Now, when I say this movie uses images really well, I’m mostly thinking of the World’s Fair. There’s a scene in the flashback where Bruce and Andrea go to the World’s Fair, seeing it in all its glory, and it’s at the same time that Bruce is seeing his future with Andrea as a happy, hopeful thing. The World’s Fair’s vision of a technologically advanced future feeds that. When Salvatore goes there to hide, we see it falling apart, the promise of the future having fallen into disrepair, mirroring the destruction of Bruce’s own image of his own future, but that’s just the start of it. The film’s finale takes place there, and the ultimate fight pits Bruce against the image of Andrea he had held onto for years, ultimately ending with the whole place exploding in huge balls of flame at the same time that Bruce realizes the future he had imagined, and gotten a taste of once more, was never going to come back.
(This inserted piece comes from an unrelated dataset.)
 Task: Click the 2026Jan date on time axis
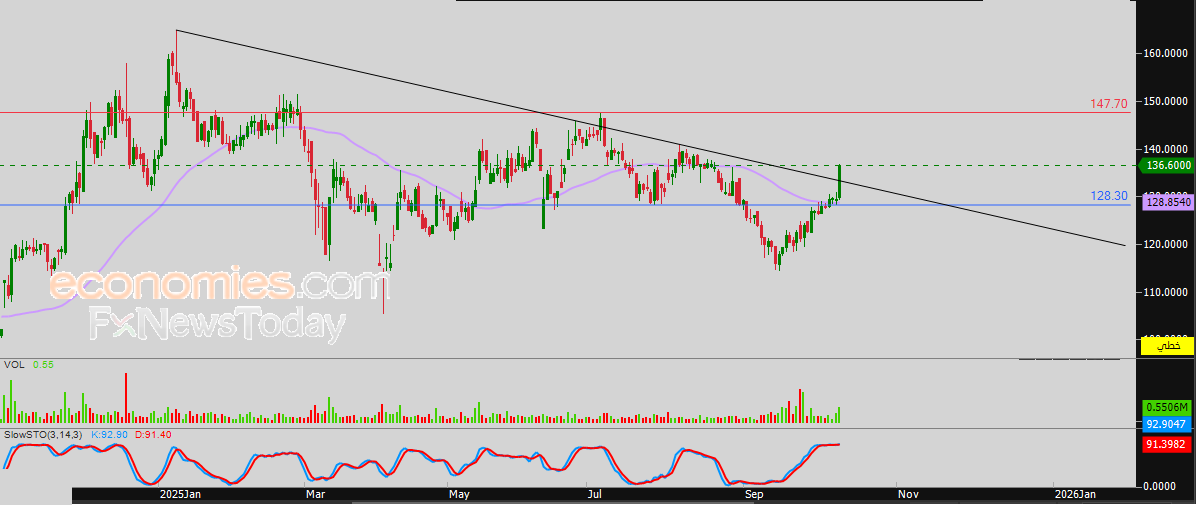(x=1076, y=494)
The actual mystery extends into Andrea coming back to Gotham after the deaths have begun, and her immediately figuring out that Bruce is Batman (because she’s no dummy). The deaths of the mobsters are intimately tied to her past and, in particular, the day that she left Bruce. How all of this comes together (in a super-tight 78-minute film no less) is rather amazing.
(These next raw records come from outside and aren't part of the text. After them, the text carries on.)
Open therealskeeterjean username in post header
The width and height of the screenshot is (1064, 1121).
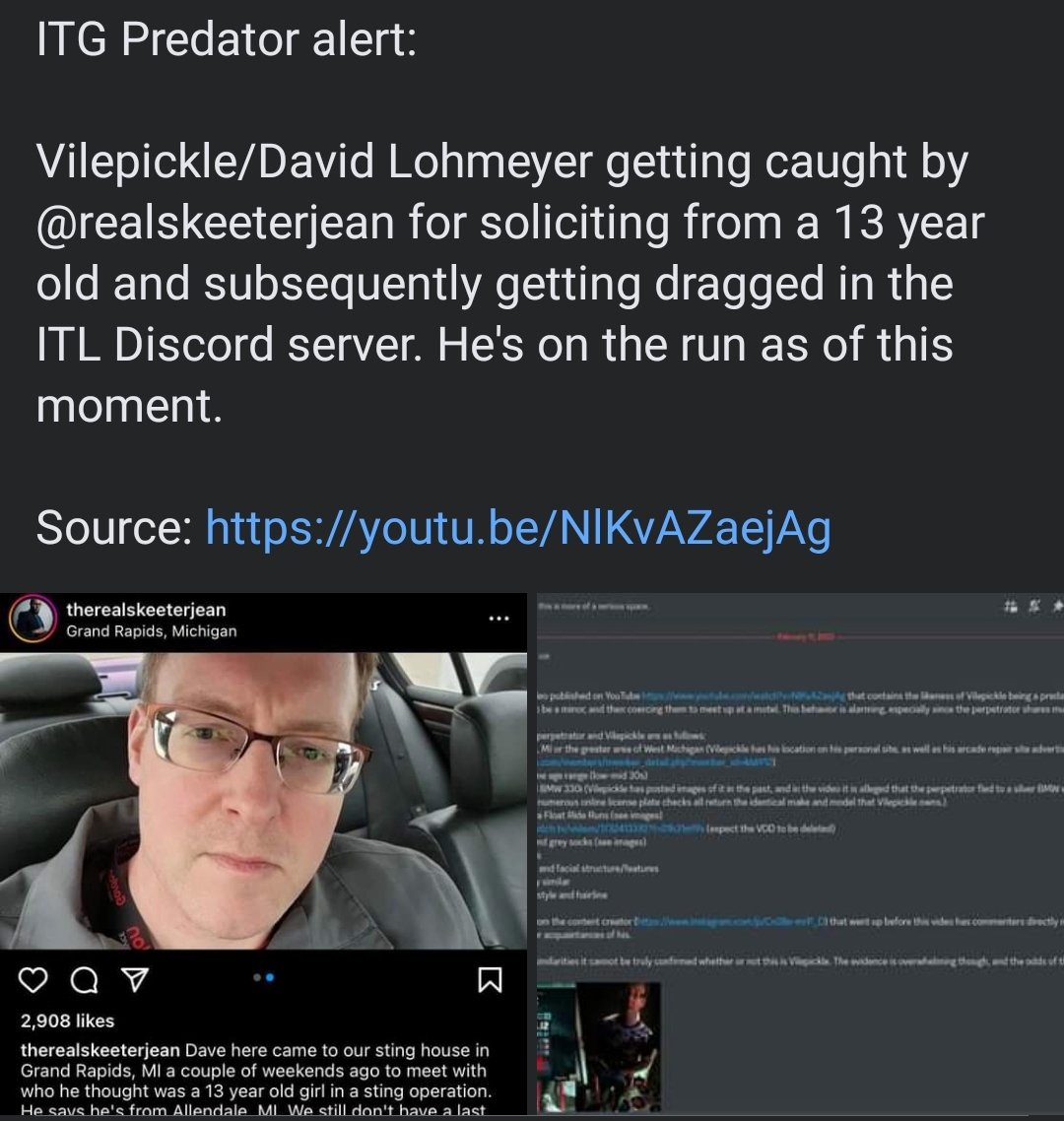point(146,610)
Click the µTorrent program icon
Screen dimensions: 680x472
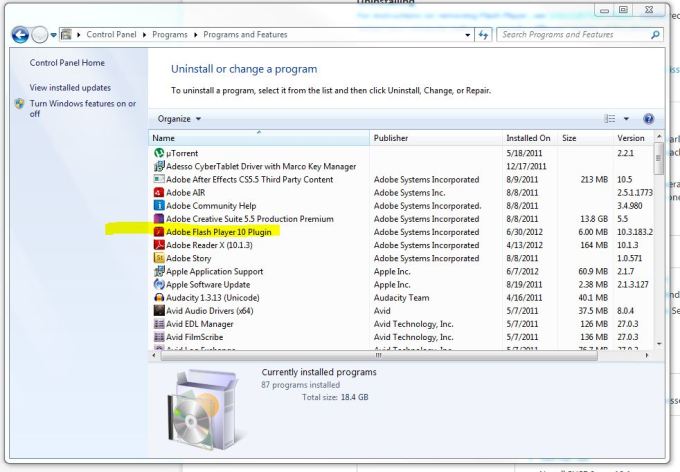pyautogui.click(x=158, y=153)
The art-deco inspired visual design of the film (and show, of course) has always provided it a certain timeless appeal. Much like Burton’s Batman, the combination of film noir-like character design and costumes mixed with the high-tech computers allows the movie to exist outside of a specific time, giving it the ability to age rather gracefully. Thirty years after the film’s release, it doesn’t feel like a product of the early 90s, it feels like it could have been made at any time. The score, built off of Danny Elfman’s original work and expanded wonderfully by Shirley Walker, helps enhance the depth of feeling, tragedy, and sadness of the film as well.
I love this film. It really is one of the best depictions of Batman on screen, and I’m really glad I finally revisited it.